En plus de l'impôt, il y a depuis 2017 ... le RSI !

Sont considérées comme des activités exercées à titre professionnel nécessitant une affiliation obligatoire auprès du RSI, les locations :

  • de meubles (comme par exemple des voitures) pour lesquelles le bailleur retire des recettes annuelles supérieures à 20 % du plafond annuel de la Sécurité sociale,
  • d'immeubles meublés qui procurent des recettes annuelles supérieures à 23 000 €. Sont ici visées les locations de courtes durées, c'est-à-dire celles proposées à une clientèle qui effectue des séjours à la journée, à la semaine ou au mois et qui n'y élit pas domicile.

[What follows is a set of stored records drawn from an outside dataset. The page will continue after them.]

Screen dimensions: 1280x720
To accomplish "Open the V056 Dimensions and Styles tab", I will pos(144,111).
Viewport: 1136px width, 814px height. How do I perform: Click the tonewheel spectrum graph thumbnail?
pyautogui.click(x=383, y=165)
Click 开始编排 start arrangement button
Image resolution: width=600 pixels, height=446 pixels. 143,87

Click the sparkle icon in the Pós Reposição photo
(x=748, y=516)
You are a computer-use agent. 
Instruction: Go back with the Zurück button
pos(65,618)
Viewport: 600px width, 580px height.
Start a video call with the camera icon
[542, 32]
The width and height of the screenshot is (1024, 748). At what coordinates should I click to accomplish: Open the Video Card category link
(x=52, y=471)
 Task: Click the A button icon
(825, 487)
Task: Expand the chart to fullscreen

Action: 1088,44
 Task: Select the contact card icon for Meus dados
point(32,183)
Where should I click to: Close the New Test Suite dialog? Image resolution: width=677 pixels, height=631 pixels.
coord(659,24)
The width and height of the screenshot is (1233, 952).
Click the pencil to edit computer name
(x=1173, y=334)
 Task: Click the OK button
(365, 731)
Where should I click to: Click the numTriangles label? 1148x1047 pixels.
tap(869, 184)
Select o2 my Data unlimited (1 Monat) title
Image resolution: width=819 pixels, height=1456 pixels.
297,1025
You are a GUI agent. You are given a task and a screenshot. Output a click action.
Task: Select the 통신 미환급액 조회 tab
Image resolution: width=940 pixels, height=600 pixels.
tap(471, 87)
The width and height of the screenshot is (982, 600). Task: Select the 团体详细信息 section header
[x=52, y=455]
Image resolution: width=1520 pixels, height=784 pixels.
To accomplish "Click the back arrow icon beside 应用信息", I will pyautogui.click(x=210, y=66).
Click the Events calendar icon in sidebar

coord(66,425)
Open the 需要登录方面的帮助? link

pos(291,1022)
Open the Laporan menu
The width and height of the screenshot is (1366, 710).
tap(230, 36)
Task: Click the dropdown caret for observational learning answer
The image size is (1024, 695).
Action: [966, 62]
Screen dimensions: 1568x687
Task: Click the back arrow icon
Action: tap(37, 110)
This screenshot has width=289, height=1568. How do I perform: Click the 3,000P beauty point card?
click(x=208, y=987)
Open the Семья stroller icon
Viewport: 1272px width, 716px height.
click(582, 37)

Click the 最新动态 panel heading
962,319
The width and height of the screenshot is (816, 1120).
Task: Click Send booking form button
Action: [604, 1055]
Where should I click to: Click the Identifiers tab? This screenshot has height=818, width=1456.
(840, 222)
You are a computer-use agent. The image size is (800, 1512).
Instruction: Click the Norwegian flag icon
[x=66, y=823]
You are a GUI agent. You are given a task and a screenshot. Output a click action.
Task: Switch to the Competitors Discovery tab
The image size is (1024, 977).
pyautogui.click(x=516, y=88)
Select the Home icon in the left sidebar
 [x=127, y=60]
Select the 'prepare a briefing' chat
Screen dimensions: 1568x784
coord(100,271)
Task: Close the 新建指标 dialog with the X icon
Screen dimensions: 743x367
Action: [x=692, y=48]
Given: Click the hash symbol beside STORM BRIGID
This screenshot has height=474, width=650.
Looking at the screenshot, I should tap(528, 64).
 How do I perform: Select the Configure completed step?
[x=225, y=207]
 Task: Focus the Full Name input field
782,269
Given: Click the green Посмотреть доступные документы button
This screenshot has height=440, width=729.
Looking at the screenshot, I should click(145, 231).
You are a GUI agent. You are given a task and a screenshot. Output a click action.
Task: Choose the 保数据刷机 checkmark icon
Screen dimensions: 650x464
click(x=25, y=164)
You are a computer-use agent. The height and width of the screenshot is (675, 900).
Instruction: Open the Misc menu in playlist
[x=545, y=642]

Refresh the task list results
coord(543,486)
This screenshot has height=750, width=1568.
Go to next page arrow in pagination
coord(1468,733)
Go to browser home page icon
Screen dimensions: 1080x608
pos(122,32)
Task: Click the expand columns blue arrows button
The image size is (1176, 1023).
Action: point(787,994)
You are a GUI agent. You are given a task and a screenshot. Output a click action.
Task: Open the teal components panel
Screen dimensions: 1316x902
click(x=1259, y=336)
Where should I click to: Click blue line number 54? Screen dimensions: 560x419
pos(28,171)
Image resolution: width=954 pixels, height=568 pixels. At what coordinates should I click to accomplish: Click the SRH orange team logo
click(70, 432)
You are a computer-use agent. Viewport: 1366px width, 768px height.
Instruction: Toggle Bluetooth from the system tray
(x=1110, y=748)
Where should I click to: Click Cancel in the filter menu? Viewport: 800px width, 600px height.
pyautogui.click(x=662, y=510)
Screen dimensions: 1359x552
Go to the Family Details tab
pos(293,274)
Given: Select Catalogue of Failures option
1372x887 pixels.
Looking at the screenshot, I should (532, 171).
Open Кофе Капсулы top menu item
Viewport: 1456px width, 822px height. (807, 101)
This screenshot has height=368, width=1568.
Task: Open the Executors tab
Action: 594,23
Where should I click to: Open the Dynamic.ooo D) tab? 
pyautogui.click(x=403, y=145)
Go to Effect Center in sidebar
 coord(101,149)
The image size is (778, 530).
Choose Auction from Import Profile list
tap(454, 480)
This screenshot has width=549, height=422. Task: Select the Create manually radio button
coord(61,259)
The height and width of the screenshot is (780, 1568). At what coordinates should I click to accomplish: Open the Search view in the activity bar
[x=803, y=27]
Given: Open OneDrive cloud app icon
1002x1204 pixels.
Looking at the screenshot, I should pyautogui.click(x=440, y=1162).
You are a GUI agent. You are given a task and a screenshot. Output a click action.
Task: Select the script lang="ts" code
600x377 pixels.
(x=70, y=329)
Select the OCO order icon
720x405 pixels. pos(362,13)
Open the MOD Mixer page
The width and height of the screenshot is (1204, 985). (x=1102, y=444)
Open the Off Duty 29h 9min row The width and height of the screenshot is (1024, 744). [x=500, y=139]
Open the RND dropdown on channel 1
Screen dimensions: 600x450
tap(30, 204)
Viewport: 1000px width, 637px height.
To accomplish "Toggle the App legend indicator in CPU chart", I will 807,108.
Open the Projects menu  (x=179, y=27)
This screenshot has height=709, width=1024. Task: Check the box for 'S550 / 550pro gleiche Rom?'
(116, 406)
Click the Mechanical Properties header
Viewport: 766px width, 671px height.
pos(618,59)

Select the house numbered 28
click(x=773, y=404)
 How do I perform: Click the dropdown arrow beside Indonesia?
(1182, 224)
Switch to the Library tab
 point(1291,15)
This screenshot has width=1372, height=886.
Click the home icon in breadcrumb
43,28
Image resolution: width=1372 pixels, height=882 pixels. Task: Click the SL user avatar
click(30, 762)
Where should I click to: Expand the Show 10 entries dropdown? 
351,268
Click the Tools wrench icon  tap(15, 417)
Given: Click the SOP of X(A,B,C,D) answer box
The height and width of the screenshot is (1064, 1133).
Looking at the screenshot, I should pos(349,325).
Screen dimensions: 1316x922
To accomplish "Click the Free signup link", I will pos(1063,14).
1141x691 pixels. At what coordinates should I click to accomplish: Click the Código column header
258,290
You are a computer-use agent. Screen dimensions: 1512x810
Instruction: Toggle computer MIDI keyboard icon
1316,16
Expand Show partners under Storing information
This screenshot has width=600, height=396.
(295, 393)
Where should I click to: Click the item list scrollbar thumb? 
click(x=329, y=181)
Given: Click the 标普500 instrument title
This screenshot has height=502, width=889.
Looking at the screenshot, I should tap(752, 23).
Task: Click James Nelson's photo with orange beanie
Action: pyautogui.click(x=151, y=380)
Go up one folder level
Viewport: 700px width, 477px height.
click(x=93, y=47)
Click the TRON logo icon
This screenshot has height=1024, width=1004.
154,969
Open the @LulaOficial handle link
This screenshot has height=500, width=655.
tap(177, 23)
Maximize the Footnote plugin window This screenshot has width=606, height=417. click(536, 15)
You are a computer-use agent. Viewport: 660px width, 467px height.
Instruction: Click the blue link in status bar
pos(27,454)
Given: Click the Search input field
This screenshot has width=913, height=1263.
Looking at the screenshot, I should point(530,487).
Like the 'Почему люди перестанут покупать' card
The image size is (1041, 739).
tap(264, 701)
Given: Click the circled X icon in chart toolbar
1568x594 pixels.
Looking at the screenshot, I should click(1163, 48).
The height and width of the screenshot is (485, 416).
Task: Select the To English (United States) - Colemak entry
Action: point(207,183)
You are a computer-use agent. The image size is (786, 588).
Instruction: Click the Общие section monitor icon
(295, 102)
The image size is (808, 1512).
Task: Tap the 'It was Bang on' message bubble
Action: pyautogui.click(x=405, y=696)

Dans ces 2 cas, l'ensemble des cotisations sociales applicables aux revenus d'activité serait dû. C'est par exemple le cas des locations AirBnb

Les personnes qui ne veulent pas être affiliées au RSI comme micro-entrepreneurs bénéficieront d'un droit à option pour relever du régime général au titre de leurs activités professionnelles accessoires.

Les cotisations et contributions sociales seront alors calculées sur une assiette constituée des recettes diminuées d'un abattement de 60 %. 

Enfin, les personnes visées peuvent autoriser par mandat la plateforme numérique à réaliser par voie dématérialisée les démarches déclaratives de début d'activité auprès du centre de formalités des entreprises compétent.